Here's the stuff I used to use. Might be a good idea to switch to a clear dye if it's that hard together off stuff. 

http://www.tfc-us.com/shop/en/LIQUI...OTTLE?xc05d8=686f06959518547640c1de47c70dcac5


----------



## beenthere (Mar 5, 2009)

BCConstruction said:


> Weird? The UV dye I used to use in my PC in the water cooling systems was clear. You would spill it and not be able to see it unless you put the UV light on. What color is the stuff you guys use when not under UV?
> 
> Here's the stuff I used to use. Might be a good idea to switch to a clear dye if it's that hard together off stuff.
> 
> http://www.tfc-us.com/shop/en/LIQUI...OTTLE?xc05d8=686f06959518547640c1de47c70dcac5


That stuff is water based, so i would imagine it is easy for clean up. Dyes for refrigeration systems are oil based. And even if lear in color, would be harder to clean up.


----------



## DuMass (Feb 6, 2008)

What’s always nice is when someone before you uses dye and disconnects a hose with no self-sealing fitting or forgets close one of their ball valves after checking pressures, so the oil mist and dye blow out all over the place. If you shine your UV light around after they leave, you’ll find that the compressor is usually covered with it and on small reefer condenser units, if the fan was running, the coil is likely covered as well. After the oil evaporates, there is a powdery film from the dye left behind, so whoever goes back later to leak check after that will probably need to spend some time cleaning up before they can actually use a UV light again.
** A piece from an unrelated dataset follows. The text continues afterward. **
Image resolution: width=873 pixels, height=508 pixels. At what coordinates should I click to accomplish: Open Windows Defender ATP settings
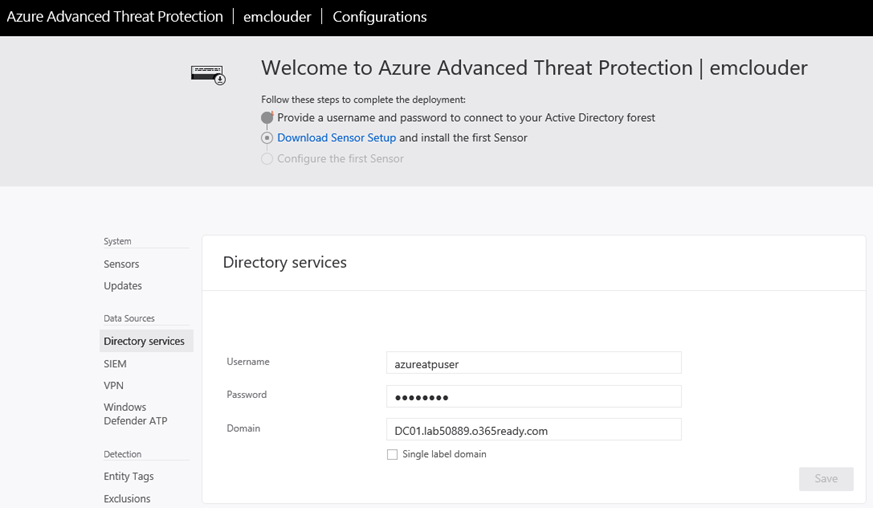pos(135,414)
Also, the dye kits come with stickers that are supposed to be placed on the equipment to let others know that dye has been injected, but I bet I can count the number of times I’ve seen them used on one hand and still have four fingers left.


----------



## The Coastal Craftsman (Jun 29, 2009)

Do they make different colors like they do for PC's? I think there was about 10 different colors available when I ordered mine. That would make life easier finding a leak if some other idiot got some everywhere.


----------